Britain/Columbia
Oscar Murillo was born in 1986, Colombia, currently lives and works in London.
Murillo earned his B.F.A. in 2007 from the University of Westminster, London, followed by his M.F.A. in 2012 from the Royal College of Art, London. He joined David Zwirner in 2013 and had his inaugural exhibition, titled A Mercantile Novel, at the gallery in New York the following year.
An upcoming solo show of Murillo’s work is planned for the fall of 2016 at the Yarat Contemporary Art Centre in Baku, Azerbaijan. The artist is currently participating in the 2nd Hangzhou Triennial of Fiber Art 2016 in China and the 3rd Aichi Triennial. Homo Faber: A Rainbow Caravan in Japan. Later this year, his work will be included in the 5th Anyang Public Art Project (APAP) in Korea.
Murillo participated in numerous international group exhibitions, including the 6th Marrakech Biennale: Not New Now; the 20th Biennale of Sydney: The future is already here—it’s just not evenly distributed; and Towards a Larger World at Moderna Museet, Stockholm. Previous group exhibitions include those held in 2014 at The Museum of Modern Art, New York; Stedelijk Museum voor Actuele Kunst (S.M.A.K.), Ghent; Los Angeles County Museum of Art etc.
Oscar Murillo's large-scale paintings imply action, performance, and chaos, but are in fact methodically composed of rough-hewn, stitched canvases that often incorporate fragments of text as well as studio debris such as dirt and dust. His paintings, video works, and performances are tied to a notion of community stemming from the artist's cross-cultural ties to London, where he currently lives and works, and Colombia, where he was born in 1986 and left for London in 1996.
For Murillo's ongoing long-term project Frequencies, created in collaboration with members of his family and political scientist Clara Dublanc. Frequencies in China across six provinces. The six provinces and cities are Shanghai; Hangzhou, Zhejiang; Duchang, Jiangxi; Yiyang, Hunan; Qingyan, Guizhou; Qujing, Yunnan.This road goes from east to west, from China's most developed business area to the southwest hinterland where local tradition is well-preserved.
This project is completed through collaboration with students aged 10 to 16 years old all over the world. Project team went to schools to arrange the canvases and show students and teachers their past projects. The canvases are temporarily affixed to classroom desks for a whole school term during which period they can use them freely. And they encourage students who have engaged in this project to invite other friends to join in this project and create something on the canvases.

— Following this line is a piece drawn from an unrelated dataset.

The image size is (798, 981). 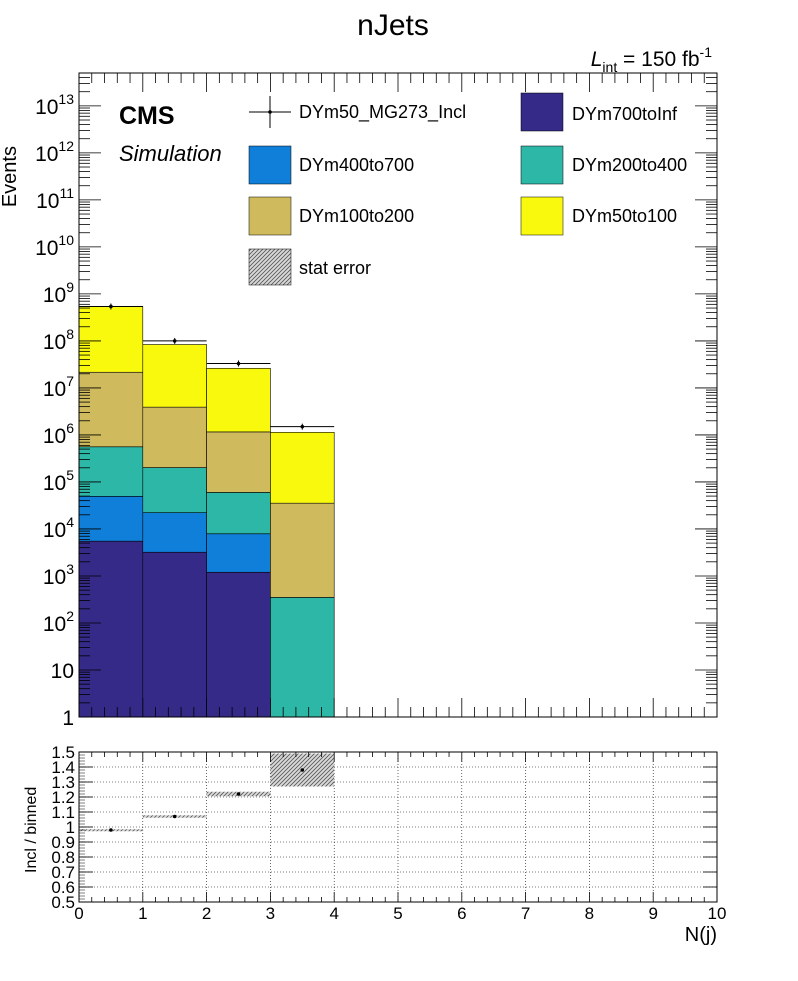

The work consists of canvases temporarily fixed on the desks. Students will not get any specific materials or have to follow any stipulations on what contents to write or draw. So the students will consciously or unconsciously record their daily activities in the fixed canvases. Murillo observed many forces against traditional thoughts in the work made by kids at this age, and he sees these as a key point to connect his own work and experiment to the children’s work. For the canvas is fixed at the desk for a long time, the work on the canvas reproduces their production process, which not only catches the children's minds and performance, but also produce a product against external factors.
It was a field research of the social landscape of China as a representative of Eastern societies and the landscape of Western societies. Using weaving as the metaphor and weaving together the east and the west, Murillo brought children as a social group into the scope of art.